The following program has as its goal the transitive closure of a relation (as a set of ordered pairs - a graph) and a test about the belonging of an ordered pair to this relation.

I tried to make the program efficient by using Data.Set instead of lists and eliminating redundancy in generating the missing pair.

I'd like to know:

  • how to use QuickCheck to check if it is correct;
  • how to calculate the effectiveness of the program, if possible, or how it compares to similar solutions to the problem (eg, Transient Closure from a list ).

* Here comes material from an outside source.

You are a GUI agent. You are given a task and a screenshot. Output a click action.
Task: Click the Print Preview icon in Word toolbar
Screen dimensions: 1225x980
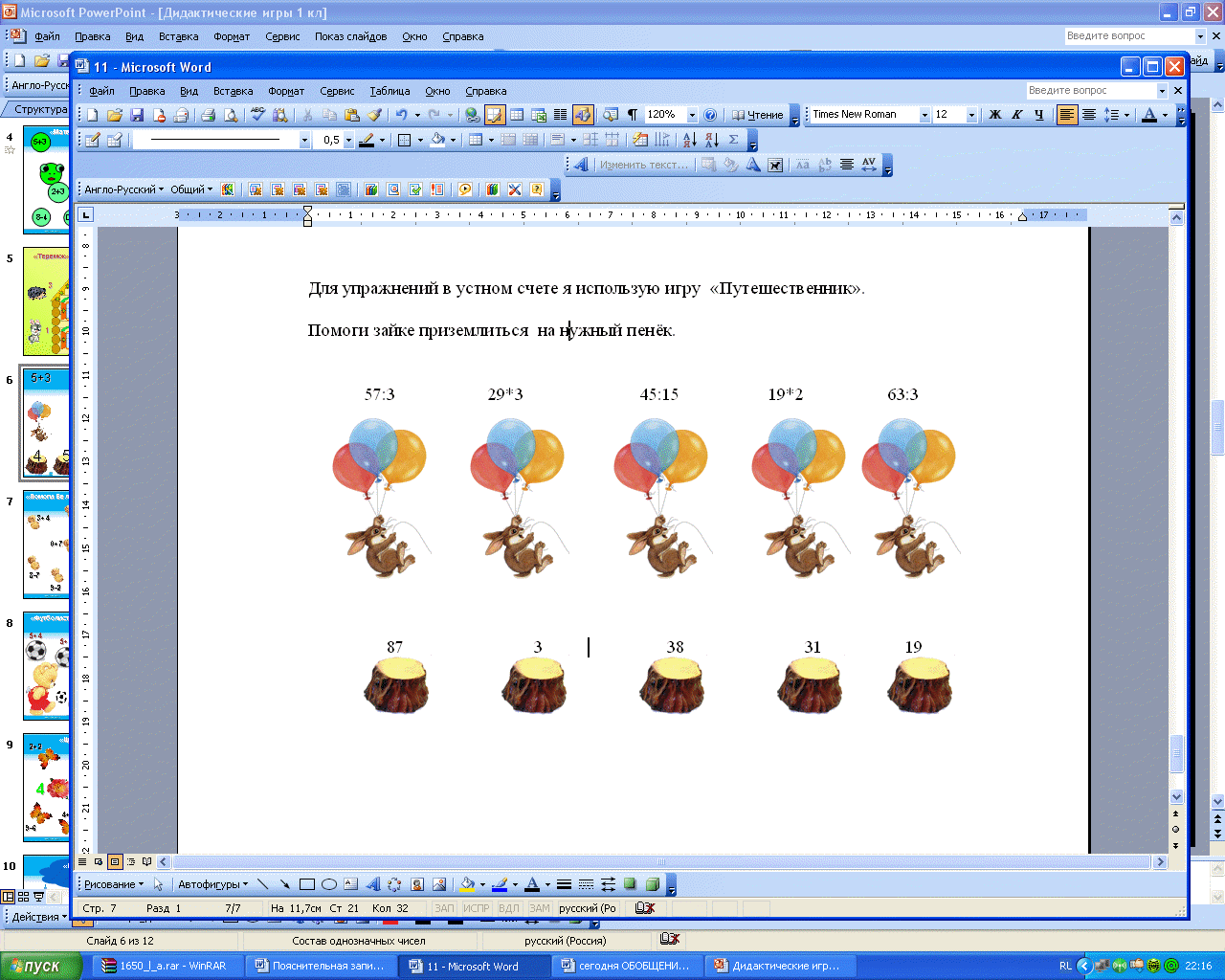click(231, 115)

Any criticism and suggestion would be appreciated.

import Data.Set as S
import Data.Foldable as F (foldMap)

data TruthValue = F | U | T deriving (Show,Eq)

isMemberOfTransitiveGraph :: Ord t => (t, t) -> Set (t, t) -> TruthValue
(x,y) `isMemberOfTransitiveGraph` gr
  | S.member (x,y) closure = T -- as suggested by user5402
  | S.member (y,x) closure = F -- as suggested by user5402
  | otherwise = U
  where
  closure = transitiveClusureOfGraph gr -- as suggested by user5402

transitiveClusureOfGraph :: Ord a => Set (a, a) -> Set (a, a)
transitiveClusureOfGraph gr = F.foldMap (transitiveClosureOfArgument gr) domain
  where
  domain = S.map fst gr

transitiveClosureOfArgument :: Ord a => Set (a, a) -> a -> Set (a, a)
transitiveClosureOfArgument gr x = S.map ((,) x) $ recursiveImages gr (S.singleton x)

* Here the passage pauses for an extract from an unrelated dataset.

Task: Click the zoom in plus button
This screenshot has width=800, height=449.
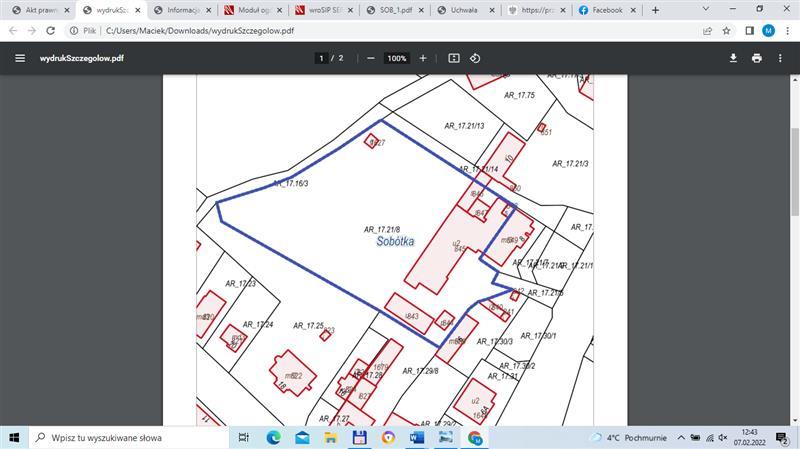Action: (423, 58)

recursiveImages :: Ord a => Set (a, a) -> Set a -> Set a
recursiveImages gr imgs = f gr imgs S.empty
  where
  f :: Ord a => Set (a, a) -> Set a -> Set a -> Set a
  f gr imgs acc
    | S.null imgs = acc
    | otherwise = f gr (newImgs S.\\ acc) (S.union newImgs acc)
    where
    newImgs = F.foldMap (imaginsOf gr) imgs

imaginsOf :: (Ord b, Eq a) => Set (a, b) -> a -> Set b
imaginsOf gr arg =  S.foldr (\(a,b) acc -> if a == arg then S.insert b acc else acc) S.empty gr

**

EXAMPLE 1

**

someLessThan = S.fromList [("1","2"),("1","4"),("3","4"),("2","8"),("3","5"),("4","7"),("4","8"),("3","9")]

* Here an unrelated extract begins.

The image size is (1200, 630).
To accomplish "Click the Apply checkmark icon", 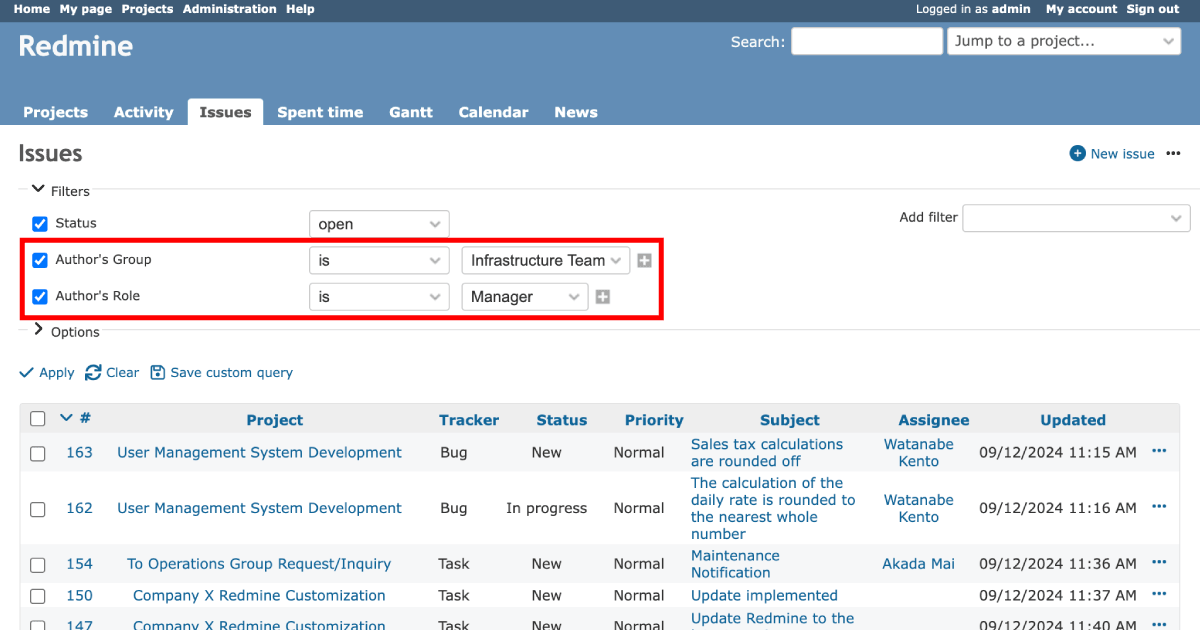I will pyautogui.click(x=27, y=372).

> transitiveClusureOfGraph someLessThan
> fromList [("1","2"),("1","4"),("1","7"),("1","8"),("2","8"),("3","4"),("3","5"),("3","7"),("3","8"),("3","9"),("4","7"),("4","8")]

a `isLessThan` b = (a,b) `isMemberOfTransitiveGraph`  someLessThan
> "1" `isLessThan` "8"
> T
> "8" `isLessThan` "1"
> F
> "1" `isLessThan` "9"
> U
> "9" `isLessThan` "1"
> U

**

EXAMPLE 2

**

someTallerThan = S.fromList  [("Alexandre","Andrea"),("Andrea","John"),("George","Frank"),("George","Lucy"),("John","Liza"),("Julia","Lucy"),("Liza","Bob"),("Liza","Frank")]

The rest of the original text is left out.